Exercise inputs:
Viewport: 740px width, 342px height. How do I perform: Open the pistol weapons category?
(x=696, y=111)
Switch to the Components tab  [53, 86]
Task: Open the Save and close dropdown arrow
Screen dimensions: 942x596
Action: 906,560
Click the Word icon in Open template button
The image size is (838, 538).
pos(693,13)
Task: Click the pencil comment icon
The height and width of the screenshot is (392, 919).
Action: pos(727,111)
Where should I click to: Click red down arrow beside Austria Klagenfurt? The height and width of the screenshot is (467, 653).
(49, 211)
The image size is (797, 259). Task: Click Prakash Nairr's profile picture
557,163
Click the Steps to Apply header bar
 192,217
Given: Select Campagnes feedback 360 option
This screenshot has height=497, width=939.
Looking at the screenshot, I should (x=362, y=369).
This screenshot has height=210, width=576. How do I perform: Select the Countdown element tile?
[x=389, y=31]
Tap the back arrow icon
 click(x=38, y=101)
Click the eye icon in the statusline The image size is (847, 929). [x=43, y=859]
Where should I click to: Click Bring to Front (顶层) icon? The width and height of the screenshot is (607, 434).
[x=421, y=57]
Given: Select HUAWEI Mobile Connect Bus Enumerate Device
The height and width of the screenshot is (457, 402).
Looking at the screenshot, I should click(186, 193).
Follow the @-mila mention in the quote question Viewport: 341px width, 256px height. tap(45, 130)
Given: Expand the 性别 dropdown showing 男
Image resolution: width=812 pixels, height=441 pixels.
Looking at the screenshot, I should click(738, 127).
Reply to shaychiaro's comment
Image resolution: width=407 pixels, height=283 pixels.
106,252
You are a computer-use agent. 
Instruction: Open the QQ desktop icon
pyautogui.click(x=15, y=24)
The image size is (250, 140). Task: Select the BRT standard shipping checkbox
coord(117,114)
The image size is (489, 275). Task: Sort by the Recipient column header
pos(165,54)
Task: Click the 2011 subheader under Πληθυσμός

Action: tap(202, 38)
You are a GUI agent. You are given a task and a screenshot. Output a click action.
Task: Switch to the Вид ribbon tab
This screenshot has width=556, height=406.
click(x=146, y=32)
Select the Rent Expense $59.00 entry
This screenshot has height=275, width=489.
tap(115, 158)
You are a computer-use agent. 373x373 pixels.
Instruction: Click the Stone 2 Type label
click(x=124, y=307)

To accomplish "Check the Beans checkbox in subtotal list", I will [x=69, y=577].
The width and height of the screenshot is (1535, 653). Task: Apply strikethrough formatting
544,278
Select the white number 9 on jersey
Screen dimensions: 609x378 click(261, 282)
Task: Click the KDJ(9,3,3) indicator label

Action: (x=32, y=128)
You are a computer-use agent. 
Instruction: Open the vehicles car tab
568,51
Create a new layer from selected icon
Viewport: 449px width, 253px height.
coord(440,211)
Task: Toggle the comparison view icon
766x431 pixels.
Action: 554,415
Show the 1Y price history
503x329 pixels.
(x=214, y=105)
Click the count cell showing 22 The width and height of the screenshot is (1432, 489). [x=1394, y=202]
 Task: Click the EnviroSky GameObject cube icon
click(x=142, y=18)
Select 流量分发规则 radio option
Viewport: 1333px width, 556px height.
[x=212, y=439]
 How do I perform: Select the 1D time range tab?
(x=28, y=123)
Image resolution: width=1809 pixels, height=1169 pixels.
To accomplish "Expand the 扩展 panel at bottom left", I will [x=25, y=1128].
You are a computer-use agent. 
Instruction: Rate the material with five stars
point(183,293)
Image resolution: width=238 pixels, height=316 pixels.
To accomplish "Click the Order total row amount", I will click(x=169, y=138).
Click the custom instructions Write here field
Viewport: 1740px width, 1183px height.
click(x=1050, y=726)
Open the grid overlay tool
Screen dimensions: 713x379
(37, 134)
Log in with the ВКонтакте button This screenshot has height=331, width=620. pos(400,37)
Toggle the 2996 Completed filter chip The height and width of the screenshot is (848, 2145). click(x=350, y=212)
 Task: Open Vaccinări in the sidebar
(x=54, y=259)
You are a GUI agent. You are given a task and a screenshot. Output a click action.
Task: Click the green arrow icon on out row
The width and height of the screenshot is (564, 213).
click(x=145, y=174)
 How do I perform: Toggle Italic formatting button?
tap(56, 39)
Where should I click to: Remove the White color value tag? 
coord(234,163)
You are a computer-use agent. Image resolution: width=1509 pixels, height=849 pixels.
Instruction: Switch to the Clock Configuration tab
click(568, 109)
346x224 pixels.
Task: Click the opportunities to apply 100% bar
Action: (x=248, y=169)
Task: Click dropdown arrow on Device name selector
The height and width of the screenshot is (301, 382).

Given instruction: Express the entries above, from the line containing "Where should I click to: Remove" through the line containing "coord(234,163)", as a two-column CSV with the header wording,location. Each entry gets one row: its text in the wording field and its answer in the location field, both quoted, with line breaks turned into spaces.

Worked answer:
wording,location
"Where should I click to: Remove the White color value tag?","coord(234,163)"